Бабы ловили каждое слово, жадно вытягивая шеи, и жестоко тискали крикливых младенцев.
— Унывно как!
— Скотину со двора погони, и та замычит.
— Ох, истомушка!
Стражник заломил набекрень тугую фуражку и освободил пылающее ухо. Он дважды беспокойно оглядывался назад: там, на легком тарантасике, ехал старший чин. Наконец стражник не выдержал, его мерин, топоча копытами и вздымая пыль, проскакал вдоль обоза.
Стражник отдал честь.
— Баба неладно воет там. Прикажете убрать?
Старший чин был в сильном хмелю.
— Причит есть дикое выражение печали, — вяло промямлил он.
Стражник самолюбиво побагровел.
Между тем обоз выполз из деревни. Солнце палило головы, и воздух слоился, горячий и густой. Седая от ковыля степь и выцветшее небо сливались на горизонте в одну серую полосу. Расставаться положено было за деревней, у кладбища. Там передняя подвода резко остановилась, за нею встал весь обоз.
— Рожо́ны вы мои! — послышался отчаянный бас старой Федоры.
Длинный Дилиган рванул за ручонку оробевшую Дуньку и тонко крикнул старухе:
— Чего плачешь? Сама небось не рожала!
— Зато сердце-то у меня на всех и расположёно! — на всю степь ответила Федора.
Беловолосый новобранец ревниво шептал беременной жене:
— Сына принесешь — пропиши. Гляди, себя сберегай, не загуливай! Знаешь мой характер? Сомну!
Вавилка поцеловал мать быстро, словно укусил.
— Ну вот: выпили — и рога в землю. Не плачь, мамка, вернусь я — либо полковник, либо покойник.

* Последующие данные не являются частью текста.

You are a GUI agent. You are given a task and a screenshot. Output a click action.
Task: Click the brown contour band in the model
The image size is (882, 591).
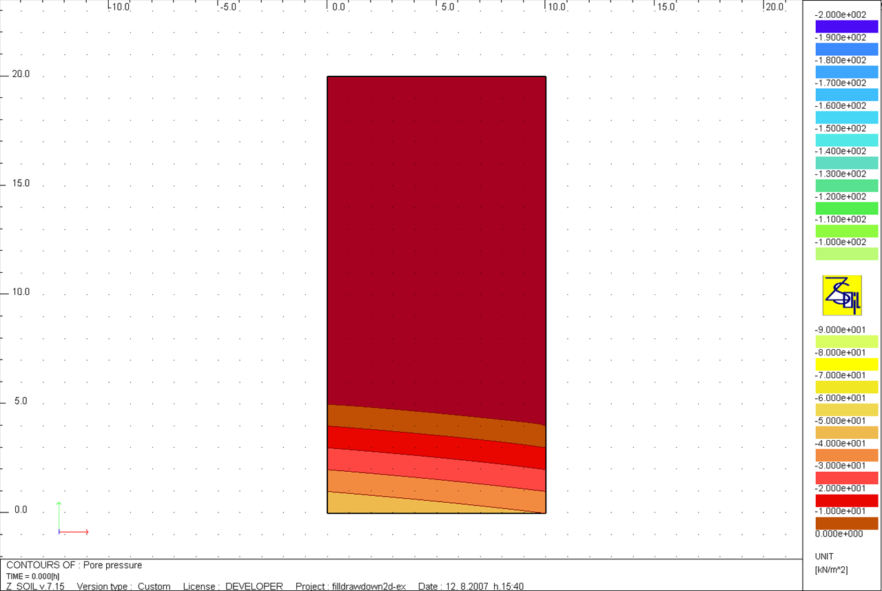click(436, 421)
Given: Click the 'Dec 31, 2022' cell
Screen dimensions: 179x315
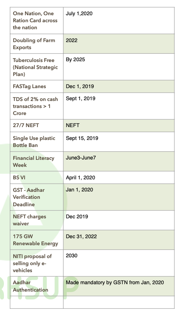Looking at the screenshot, I should pyautogui.click(x=119, y=240).
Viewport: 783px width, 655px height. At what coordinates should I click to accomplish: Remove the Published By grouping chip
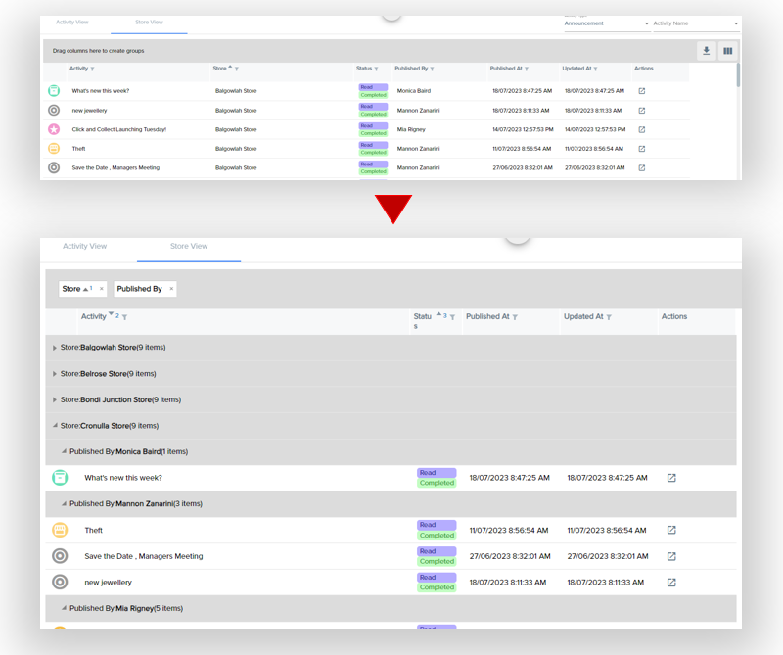point(171,289)
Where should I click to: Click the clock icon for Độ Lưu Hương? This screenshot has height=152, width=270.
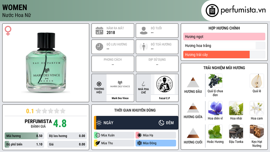tap(99, 47)

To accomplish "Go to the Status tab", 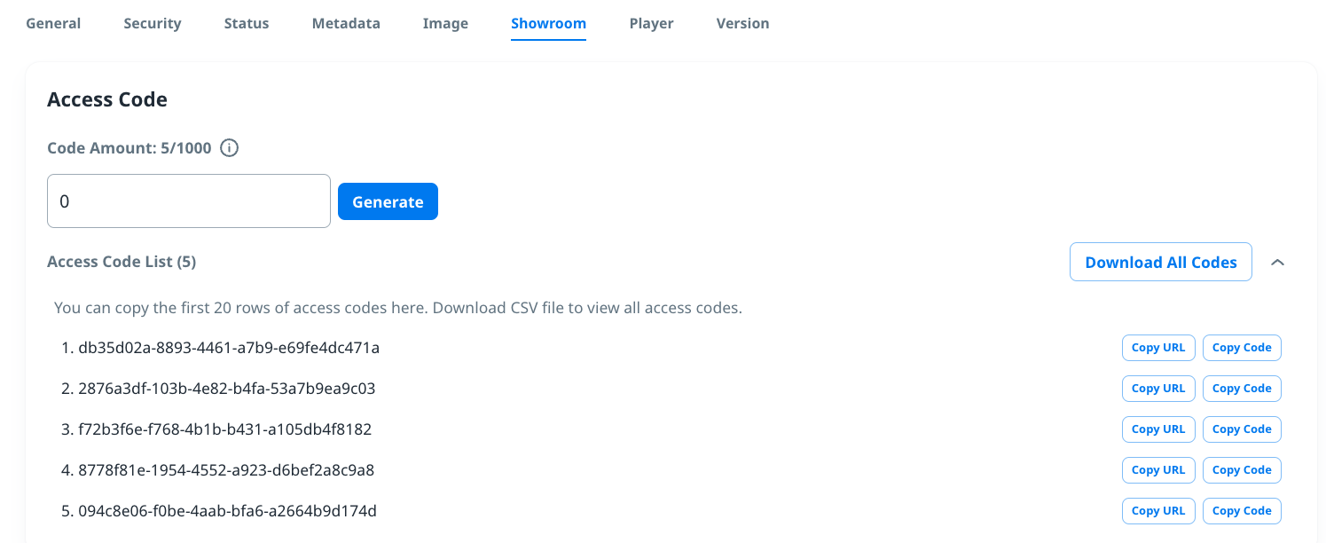I will tap(247, 24).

— Будет скалиться, дурень, горе мое!
Вдова Софья подняла к телеге одного за другим четверых ребят. Лицо у нее было строгое и словно подернутое пылью. Ребятишки испуганно ревели. Софья крепко вытерла рот и поцеловала сына.
— На баб да на ребят хозяйство оставляете, — отчетливо сказала она зятю.

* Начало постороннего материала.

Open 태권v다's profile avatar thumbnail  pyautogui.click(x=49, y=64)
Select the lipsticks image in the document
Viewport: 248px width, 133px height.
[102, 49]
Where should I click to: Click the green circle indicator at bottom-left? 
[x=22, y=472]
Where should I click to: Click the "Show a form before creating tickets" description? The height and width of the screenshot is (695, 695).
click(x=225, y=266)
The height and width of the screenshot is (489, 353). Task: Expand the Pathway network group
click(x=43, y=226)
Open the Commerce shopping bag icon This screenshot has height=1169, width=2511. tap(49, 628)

Двое мужиков переглянулись и опустили головы.
Длинноногий кудлатый новобранец встал на телеге, поискал глазами в толпе и безнадежно махнул рукой; это был жених Елены, вдовец, оставлявший кучу детишек на руках у своей старой матери.
Солдат, державший в руках младенца, тоже поднялся, поклонился толпе в пояс и сказал хриплым, запойным голосом:
— Прощайте, добрые люди, простите!
Ему ответили истовыми поклонами.
— Бог простит! — крикнул Дилиган и, отвернувшись, заплакал.
Обоз тронулся. У пьяного солдата с трудом вырвали младенца. Солдат тупо улыбался, в руках у него так и остался белый комок пеленки.
Обоз втянулся в степь, он становился все меньше и словно бы короче. Звуки гармошки доходили глухие, как из-под перины. Толпа оцепенело стояла у кладбища.
— У царя колокол такой есть, как брякнет — вся Расея закипит! — ни к чему прокричала старуха Федора.
Заплаканная молодуха жалостно глянула на Авдотью:
— Об нас горевала, а глядь, самой придется…
Авдотья обернулась сразу всем корпусом и твердо сказала:
— Моего сына не возьмут. Один сын, один работник в семье. Законы есть, матушка!
Глава пятая
Авдотья редко ходила вопить на сторону, предпочитая служить своей родной улице Кривуше. Здесь она досконально знала старого и малого и просто, певуче рассказывала о последних днях человека, о малых его привычках, о малых событиях его жизни. Она пела о живом, привычном человеке, и расставание с ним поэтому казалось особенно горьким и страшным.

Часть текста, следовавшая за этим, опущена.